### [To do]
Please copy each of the items below word for word, keeping every line as it stands.

___ Exercise material ___

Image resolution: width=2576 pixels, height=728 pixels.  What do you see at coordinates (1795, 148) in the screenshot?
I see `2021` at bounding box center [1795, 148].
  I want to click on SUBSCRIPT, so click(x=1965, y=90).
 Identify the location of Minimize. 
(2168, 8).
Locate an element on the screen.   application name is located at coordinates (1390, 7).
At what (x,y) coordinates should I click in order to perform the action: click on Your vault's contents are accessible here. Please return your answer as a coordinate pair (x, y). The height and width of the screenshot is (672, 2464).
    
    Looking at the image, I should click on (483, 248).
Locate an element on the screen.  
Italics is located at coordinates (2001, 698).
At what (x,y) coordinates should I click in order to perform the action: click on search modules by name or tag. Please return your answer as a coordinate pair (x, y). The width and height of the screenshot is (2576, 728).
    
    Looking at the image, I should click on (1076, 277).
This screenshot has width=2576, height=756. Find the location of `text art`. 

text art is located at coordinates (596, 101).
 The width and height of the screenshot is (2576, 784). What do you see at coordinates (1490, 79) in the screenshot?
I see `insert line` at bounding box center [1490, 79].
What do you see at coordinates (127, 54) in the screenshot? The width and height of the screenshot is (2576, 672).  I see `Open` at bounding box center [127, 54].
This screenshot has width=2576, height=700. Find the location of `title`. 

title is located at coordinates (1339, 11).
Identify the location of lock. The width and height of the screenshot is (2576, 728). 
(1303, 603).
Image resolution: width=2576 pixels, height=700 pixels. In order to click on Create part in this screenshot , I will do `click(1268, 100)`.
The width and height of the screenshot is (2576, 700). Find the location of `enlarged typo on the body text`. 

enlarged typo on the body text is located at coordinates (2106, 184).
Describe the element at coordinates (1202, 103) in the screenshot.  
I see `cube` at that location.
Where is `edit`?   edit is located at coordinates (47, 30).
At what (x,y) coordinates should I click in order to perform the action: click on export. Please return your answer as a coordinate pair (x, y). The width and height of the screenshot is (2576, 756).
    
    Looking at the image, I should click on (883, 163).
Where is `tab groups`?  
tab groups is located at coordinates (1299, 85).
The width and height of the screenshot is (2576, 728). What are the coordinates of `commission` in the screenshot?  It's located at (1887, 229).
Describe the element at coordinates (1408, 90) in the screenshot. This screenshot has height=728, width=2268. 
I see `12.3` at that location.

___

### [Complete output]
Image resolution: width=2576 pixels, height=728 pixels.  What do you see at coordinates (1795, 148) in the screenshot?
I see `2021` at bounding box center [1795, 148].
  I want to click on SUBSCRIPT, so click(x=1965, y=90).
 Identify the location of Minimize. 
(2168, 8).
Locate an element on the screen.   application name is located at coordinates (1390, 7).
At what (x,y) coordinates should I click in order to perform the action: click on Your vault's contents are accessible here. Please return your answer as a coordinate pair (x, y). The height and width of the screenshot is (672, 2464).
    
    Looking at the image, I should click on (483, 248).
Locate an element on the screen.  
Italics is located at coordinates (2001, 698).
At what (x,y) coordinates should I click in order to perform the action: click on search modules by name or tag. Please return your answer as a coordinate pair (x, y). The width and height of the screenshot is (2576, 728).
    
    Looking at the image, I should click on (1076, 277).
This screenshot has width=2576, height=756. Find the location of `text art`. 

text art is located at coordinates (596, 101).
 The width and height of the screenshot is (2576, 784). What do you see at coordinates (1490, 79) in the screenshot?
I see `insert line` at bounding box center [1490, 79].
What do you see at coordinates (127, 54) in the screenshot? The width and height of the screenshot is (2576, 672).  I see `Open` at bounding box center [127, 54].
This screenshot has width=2576, height=700. Find the location of `title`. 

title is located at coordinates (1339, 11).
Identify the location of lock. The width and height of the screenshot is (2576, 728). 
(1303, 603).
Image resolution: width=2576 pixels, height=700 pixels. In order to click on Create part in this screenshot , I will do `click(1268, 100)`.
The width and height of the screenshot is (2576, 700). Find the location of `enlarged typo on the body text`. 

enlarged typo on the body text is located at coordinates (2106, 184).
Describe the element at coordinates (1202, 103) in the screenshot.  
I see `cube` at that location.
Where is `edit`?   edit is located at coordinates (47, 30).
At what (x,y) coordinates should I click in order to perform the action: click on export. Please return your answer as a coordinate pair (x, y). The width and height of the screenshot is (2576, 756).
    
    Looking at the image, I should click on (883, 163).
Where is `tab groups`?  
tab groups is located at coordinates (1299, 85).
The width and height of the screenshot is (2576, 728). What are the coordinates of `commission` in the screenshot?  It's located at (1887, 229).
Describe the element at coordinates (1408, 90) in the screenshot. This screenshot has height=728, width=2268. 
I see `12.3` at that location.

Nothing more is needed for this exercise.